*What is needed*. Output the lines below verbatim, omitting the pictures.

*Provided material*.
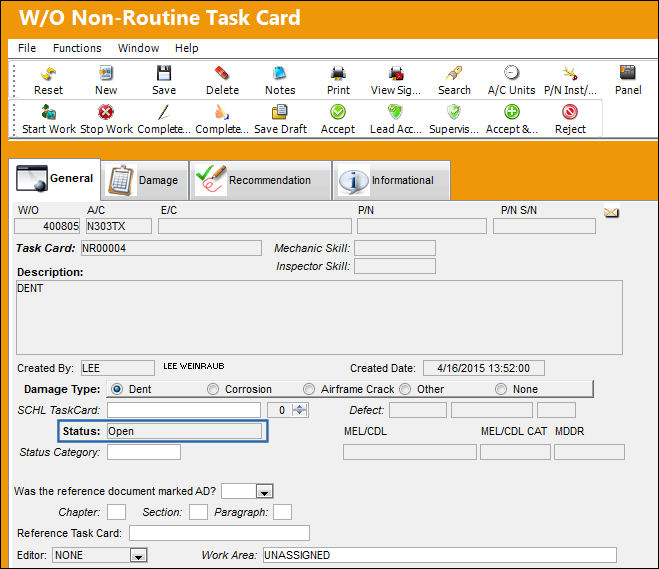Select Airframe Crack damage type

click(x=309, y=390)
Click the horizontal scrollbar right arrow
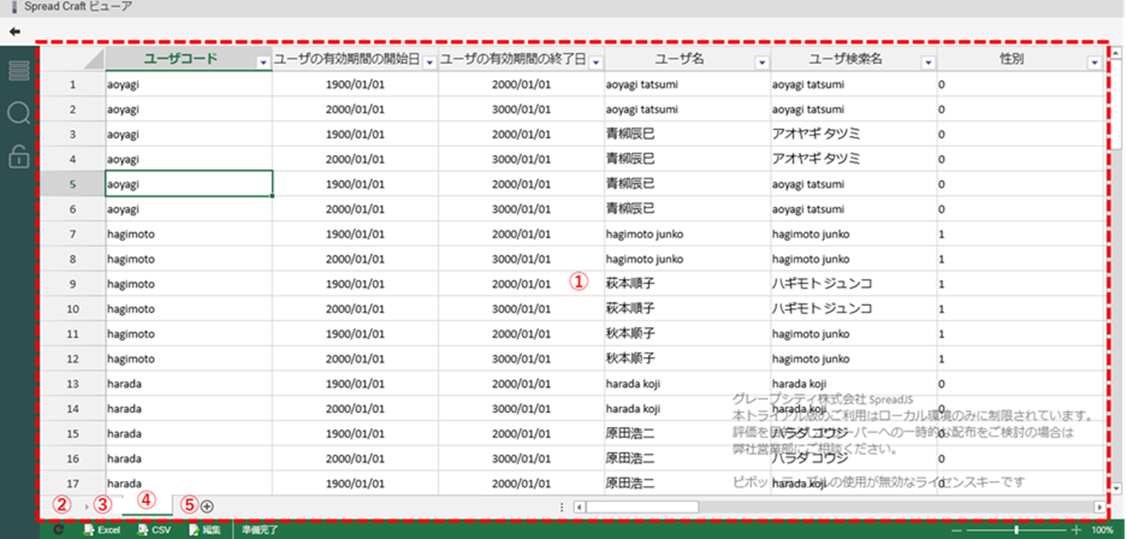Viewport: 1127px width, 539px height. [x=1100, y=507]
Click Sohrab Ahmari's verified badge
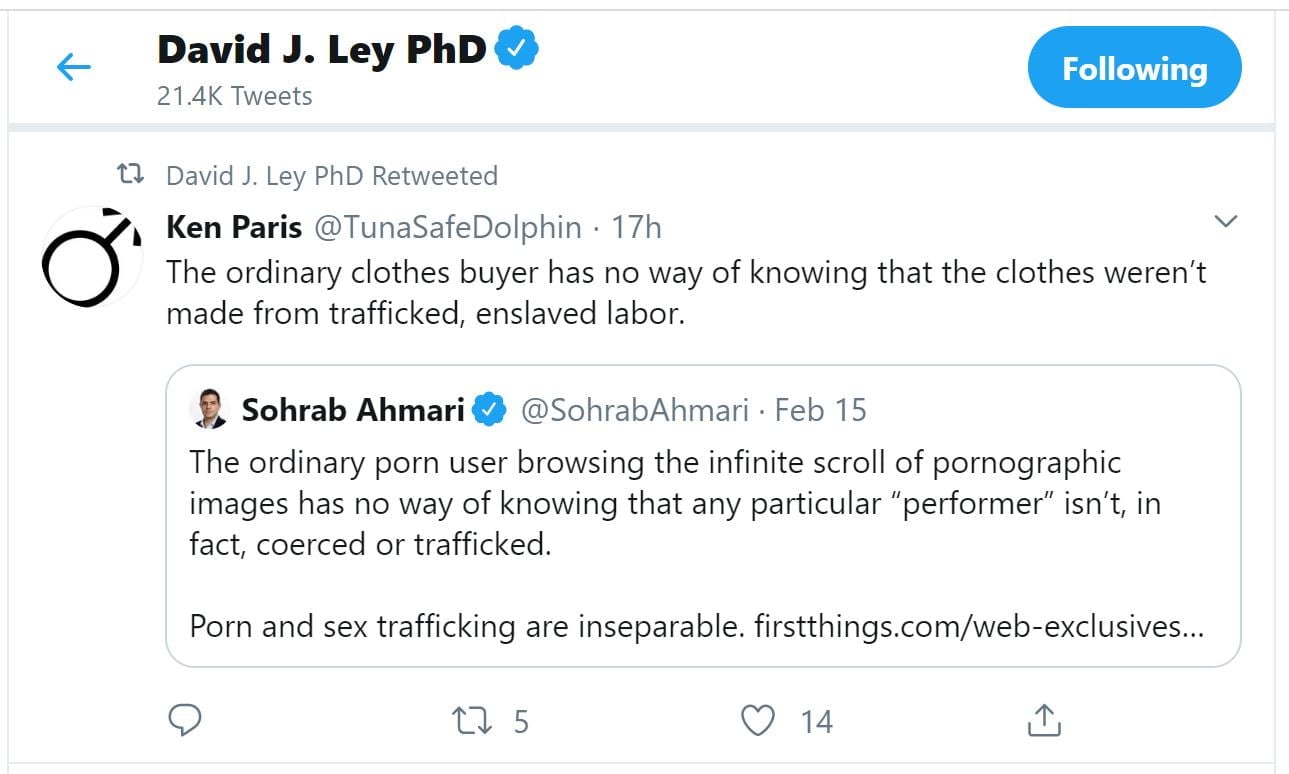 [x=489, y=409]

*Expected answer*.
Select Airframe Crack damage type

click(x=309, y=390)
Click the horizontal scrollbar right arrow
Viewport: 1127px width, 539px height. [x=1100, y=507]
Click Sohrab Ahmari's verified badge
 [x=489, y=409]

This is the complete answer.